SafetyDetectives had the chance to interview Rasmus Vinge, the CEO of Cyberpilot, a company developing people-focused cybersecurity training and phishing courses. He gave us his insights on the current state of cybersecurity awareness, and some tips on what to do to prevent the most common cyber attacks.
What’s the story behind Cyberpilot: How did it all start, and how has it changed during the years?

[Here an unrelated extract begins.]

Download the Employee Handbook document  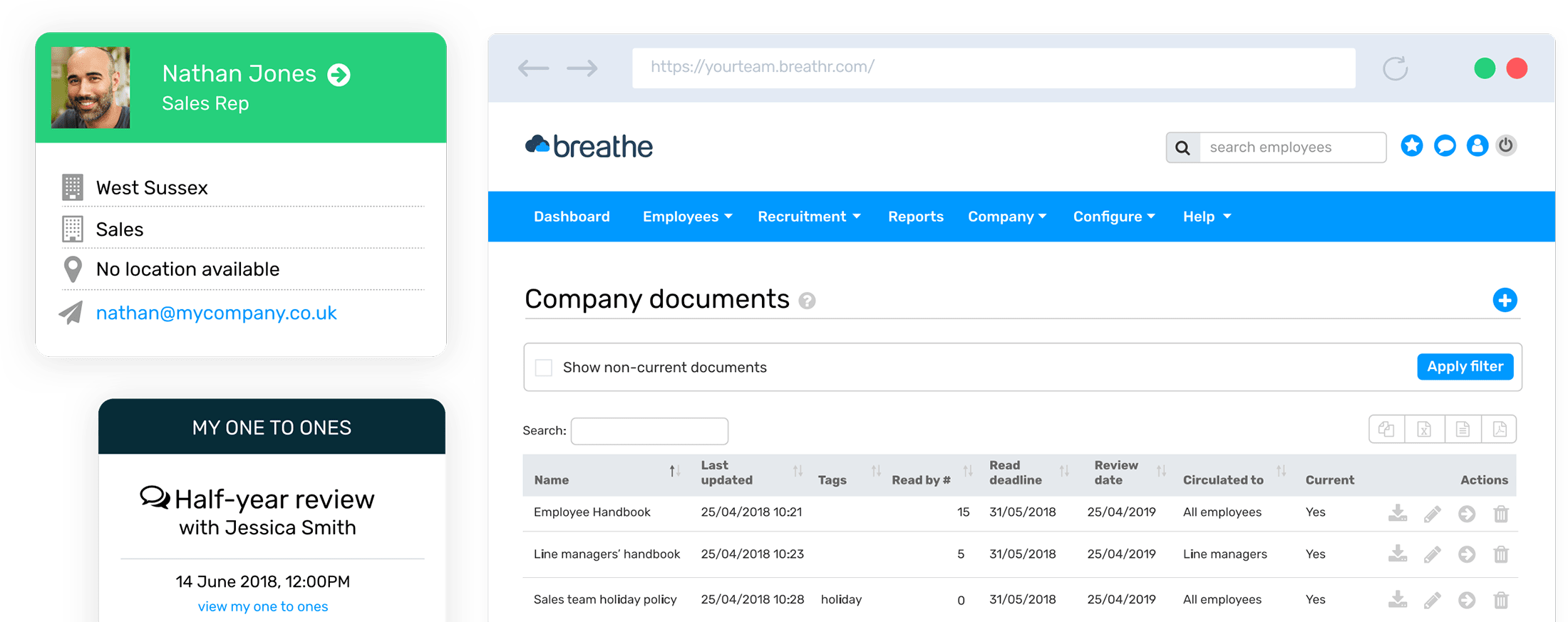(x=1398, y=513)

It all started back in 2016 when I and my two partners started CyberPilot. We did it because we could see that most of the cyber security products on the market were aimed at big enterprises and were therefore too expensive for small and medium-sized businesses. We wanted to create security that everyone could afford as smaller companies were getting hacked too. We started out with 4 products but over the years we’ve buried two of the technical products (Log Management and Vulnerability Scanning) to focus only on the human aspect of cyber security. We did this, as we could see that this is where we could make the biggest difference. 9 out of 10 security breaches happen because of human error, so we wanted to help companies avoid that by building good security cultures through awareness training and phishing training. Today we create small courses for our customers that we make sure fit their reality by getting constant input from them. We also send out phishing simulations to make sure that people learn to spot the signals in phishing emails.
Can you give us an overview of your cybersecurity training courses and what makes them stand out from the competition?

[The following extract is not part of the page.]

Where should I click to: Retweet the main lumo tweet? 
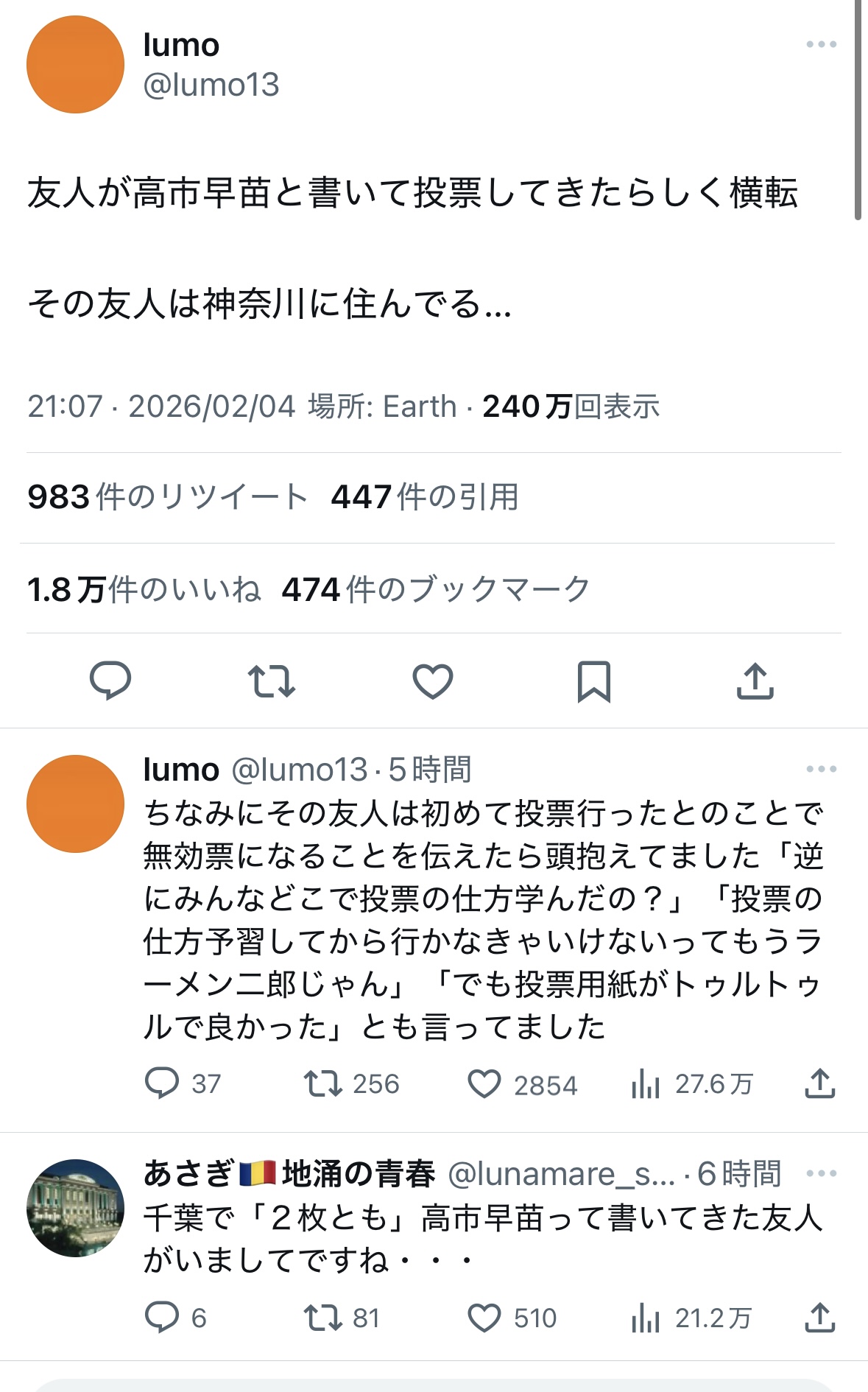point(272,681)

One of our biggest strengths is the content of the courses. It all comes down to what topics we choose to make courses about and then the storytelling in these courses. As we continuously create new courses we can always be on the beat. We also ask our customers for input about topics and the content itself, ensuring that the content is relevant and not just a theoretical blur.
We aim to hit the level of knowledge where we don’t demand too much of our readers. There are a lot of things that employees in companies don’t have to know about cyber security – the most important thing is that they are aware in their daily life so that they can spot when something is out of the ordinary. If they spot that they can always ask for help from the IT department, they don’t need to know in-depth knowledge themselves.
Would you say that your customers are mainly proactive or reactive against cyber attacks?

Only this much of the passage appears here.